◆ Try it ◆
In the entries below, find each line with the word "computer" and pull it out.

◆ Records from a dataset ◆
-- Opening Marker --
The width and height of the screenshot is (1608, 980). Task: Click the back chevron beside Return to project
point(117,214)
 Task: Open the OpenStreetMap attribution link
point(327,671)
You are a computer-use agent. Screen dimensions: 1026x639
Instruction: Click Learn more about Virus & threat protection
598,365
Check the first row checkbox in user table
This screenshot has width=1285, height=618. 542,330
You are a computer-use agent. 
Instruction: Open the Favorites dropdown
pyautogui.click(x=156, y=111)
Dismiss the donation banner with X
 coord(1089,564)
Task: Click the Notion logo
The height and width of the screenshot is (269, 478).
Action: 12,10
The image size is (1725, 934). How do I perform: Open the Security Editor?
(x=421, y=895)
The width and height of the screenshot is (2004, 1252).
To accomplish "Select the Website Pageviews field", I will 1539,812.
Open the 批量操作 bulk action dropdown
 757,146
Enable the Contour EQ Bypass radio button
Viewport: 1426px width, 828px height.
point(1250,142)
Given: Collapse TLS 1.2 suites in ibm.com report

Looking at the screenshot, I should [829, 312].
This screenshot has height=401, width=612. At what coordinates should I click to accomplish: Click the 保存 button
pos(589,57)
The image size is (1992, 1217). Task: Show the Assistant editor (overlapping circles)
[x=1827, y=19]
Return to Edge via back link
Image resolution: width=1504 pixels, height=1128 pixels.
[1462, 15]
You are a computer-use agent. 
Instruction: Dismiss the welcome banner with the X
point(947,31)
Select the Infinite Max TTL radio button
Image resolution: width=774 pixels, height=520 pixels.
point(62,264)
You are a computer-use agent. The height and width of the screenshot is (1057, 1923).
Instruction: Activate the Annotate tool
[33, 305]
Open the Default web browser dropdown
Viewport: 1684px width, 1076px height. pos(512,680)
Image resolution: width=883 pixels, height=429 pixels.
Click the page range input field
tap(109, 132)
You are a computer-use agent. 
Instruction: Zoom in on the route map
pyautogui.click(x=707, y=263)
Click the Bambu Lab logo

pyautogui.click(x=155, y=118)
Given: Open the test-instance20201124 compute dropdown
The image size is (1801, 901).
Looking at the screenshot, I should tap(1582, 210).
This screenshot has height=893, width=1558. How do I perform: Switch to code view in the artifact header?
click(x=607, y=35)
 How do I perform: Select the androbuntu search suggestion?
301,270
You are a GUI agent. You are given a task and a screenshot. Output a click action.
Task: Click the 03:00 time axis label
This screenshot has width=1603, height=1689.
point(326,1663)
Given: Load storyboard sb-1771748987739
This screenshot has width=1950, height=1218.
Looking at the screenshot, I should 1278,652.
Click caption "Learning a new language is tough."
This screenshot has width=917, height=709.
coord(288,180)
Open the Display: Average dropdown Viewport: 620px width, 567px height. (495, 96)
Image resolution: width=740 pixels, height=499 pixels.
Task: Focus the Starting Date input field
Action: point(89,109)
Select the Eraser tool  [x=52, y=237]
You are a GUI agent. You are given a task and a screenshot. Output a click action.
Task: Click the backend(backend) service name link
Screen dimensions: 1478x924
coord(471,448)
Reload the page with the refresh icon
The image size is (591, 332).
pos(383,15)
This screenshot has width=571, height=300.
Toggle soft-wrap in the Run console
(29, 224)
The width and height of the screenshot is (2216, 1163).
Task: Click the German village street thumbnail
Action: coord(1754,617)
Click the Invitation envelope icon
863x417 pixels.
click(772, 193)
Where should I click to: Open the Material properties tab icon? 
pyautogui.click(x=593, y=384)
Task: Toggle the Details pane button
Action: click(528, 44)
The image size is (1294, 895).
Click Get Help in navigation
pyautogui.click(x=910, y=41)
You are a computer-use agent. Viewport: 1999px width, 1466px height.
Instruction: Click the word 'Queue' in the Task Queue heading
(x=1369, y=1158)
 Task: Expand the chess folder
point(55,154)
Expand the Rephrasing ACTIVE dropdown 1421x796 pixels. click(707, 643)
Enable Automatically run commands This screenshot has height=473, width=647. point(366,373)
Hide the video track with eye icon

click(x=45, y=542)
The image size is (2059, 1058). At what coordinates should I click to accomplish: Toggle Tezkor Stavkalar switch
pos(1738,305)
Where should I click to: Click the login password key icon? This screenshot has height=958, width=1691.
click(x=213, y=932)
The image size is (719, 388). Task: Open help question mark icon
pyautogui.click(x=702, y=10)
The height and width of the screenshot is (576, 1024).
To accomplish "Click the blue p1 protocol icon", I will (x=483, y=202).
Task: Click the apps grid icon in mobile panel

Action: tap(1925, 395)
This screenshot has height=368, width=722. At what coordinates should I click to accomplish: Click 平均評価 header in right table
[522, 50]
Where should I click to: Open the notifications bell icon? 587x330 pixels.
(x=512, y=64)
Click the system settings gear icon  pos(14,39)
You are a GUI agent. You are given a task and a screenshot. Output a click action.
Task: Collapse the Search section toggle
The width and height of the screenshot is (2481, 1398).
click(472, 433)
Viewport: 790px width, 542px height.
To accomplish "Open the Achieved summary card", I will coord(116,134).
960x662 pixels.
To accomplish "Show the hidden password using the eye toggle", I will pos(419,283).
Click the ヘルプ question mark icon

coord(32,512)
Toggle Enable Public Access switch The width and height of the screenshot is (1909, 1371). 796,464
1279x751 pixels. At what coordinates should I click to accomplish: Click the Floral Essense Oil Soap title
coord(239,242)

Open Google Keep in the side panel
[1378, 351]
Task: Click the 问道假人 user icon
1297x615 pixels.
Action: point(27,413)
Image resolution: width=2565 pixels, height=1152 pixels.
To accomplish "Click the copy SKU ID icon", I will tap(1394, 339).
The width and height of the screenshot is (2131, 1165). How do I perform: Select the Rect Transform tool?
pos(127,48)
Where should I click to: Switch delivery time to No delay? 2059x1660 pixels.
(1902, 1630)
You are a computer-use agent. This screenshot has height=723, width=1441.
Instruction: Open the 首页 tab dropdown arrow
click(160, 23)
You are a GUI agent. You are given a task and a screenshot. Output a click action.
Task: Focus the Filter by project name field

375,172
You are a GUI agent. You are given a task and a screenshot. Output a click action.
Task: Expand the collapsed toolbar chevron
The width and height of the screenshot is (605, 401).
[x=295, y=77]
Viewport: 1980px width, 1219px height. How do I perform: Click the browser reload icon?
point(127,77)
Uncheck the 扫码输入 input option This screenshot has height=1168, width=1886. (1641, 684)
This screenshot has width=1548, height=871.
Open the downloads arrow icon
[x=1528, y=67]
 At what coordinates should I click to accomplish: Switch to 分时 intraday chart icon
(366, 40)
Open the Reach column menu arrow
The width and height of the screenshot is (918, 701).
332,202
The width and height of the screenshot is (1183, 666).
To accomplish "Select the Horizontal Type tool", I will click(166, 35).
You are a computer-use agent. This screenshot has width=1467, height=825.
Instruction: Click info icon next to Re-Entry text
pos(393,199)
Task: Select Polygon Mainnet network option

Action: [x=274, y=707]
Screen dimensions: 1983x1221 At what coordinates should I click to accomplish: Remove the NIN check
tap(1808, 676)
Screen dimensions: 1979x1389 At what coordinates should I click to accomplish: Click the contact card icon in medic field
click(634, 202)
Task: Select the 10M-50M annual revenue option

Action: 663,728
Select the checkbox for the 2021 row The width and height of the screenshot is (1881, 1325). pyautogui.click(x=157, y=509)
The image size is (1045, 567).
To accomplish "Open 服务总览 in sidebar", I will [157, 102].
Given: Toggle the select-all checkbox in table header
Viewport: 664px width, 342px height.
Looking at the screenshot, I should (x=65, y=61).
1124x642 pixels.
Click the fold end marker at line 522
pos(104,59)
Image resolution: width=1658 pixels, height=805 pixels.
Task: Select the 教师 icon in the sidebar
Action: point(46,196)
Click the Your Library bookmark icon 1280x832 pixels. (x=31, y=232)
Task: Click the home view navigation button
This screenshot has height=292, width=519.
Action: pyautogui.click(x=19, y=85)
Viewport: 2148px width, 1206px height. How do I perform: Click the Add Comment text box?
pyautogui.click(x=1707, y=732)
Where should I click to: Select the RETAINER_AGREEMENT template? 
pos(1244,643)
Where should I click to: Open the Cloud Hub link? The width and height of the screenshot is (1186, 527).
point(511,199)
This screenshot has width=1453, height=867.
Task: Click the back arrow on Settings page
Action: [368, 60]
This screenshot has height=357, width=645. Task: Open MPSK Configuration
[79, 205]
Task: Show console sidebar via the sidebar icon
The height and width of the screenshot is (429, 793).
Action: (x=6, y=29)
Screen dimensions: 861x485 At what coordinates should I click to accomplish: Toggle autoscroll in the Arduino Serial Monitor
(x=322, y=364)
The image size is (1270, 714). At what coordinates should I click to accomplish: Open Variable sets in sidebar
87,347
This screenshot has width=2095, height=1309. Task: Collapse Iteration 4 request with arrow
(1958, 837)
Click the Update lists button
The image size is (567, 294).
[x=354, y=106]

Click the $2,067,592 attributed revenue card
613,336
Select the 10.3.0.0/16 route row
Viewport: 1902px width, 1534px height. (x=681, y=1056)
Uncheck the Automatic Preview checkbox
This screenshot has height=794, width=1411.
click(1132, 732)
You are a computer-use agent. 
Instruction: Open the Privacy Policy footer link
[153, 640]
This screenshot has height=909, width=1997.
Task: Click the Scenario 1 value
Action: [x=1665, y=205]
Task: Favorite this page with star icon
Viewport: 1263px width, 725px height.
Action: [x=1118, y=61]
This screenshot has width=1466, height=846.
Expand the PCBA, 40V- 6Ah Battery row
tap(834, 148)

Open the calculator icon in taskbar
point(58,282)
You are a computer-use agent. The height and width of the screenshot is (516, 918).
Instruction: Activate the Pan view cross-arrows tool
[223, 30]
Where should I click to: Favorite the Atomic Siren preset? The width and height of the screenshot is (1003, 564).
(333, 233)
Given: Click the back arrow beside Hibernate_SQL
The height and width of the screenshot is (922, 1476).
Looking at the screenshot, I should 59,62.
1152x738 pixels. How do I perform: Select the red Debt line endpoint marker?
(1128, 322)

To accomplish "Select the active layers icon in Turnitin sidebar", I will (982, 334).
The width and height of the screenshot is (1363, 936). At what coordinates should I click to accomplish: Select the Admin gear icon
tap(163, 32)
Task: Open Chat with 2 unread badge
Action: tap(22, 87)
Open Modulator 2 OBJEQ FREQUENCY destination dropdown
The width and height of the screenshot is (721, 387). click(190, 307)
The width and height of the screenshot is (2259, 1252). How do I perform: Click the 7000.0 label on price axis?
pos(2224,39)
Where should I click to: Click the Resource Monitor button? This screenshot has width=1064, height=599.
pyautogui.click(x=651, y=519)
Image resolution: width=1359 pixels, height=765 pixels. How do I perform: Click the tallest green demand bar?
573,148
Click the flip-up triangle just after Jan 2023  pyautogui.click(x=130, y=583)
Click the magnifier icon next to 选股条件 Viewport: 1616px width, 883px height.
-- Closing Marker --
◆ Completed task ◆
You are a computer-use agent. Screen dimensions: 1026x639
You are a computer-use agent. 
You are a computer-use agent. 
You are a computer-use agent. The height and width of the screenshot is (1057, 1923).
You are a computer-use agent. 
You are a computer-use agent. Viewport: 1999px width, 1466px height.
You are a computer-use agent. This screenshot has height=723, width=1441.
You are a computer-use agent. This screenshot has width=1467, height=825.
You are a computer-use agent. 
You are a computer-use agent. The height and width of the screenshot is (516, 918).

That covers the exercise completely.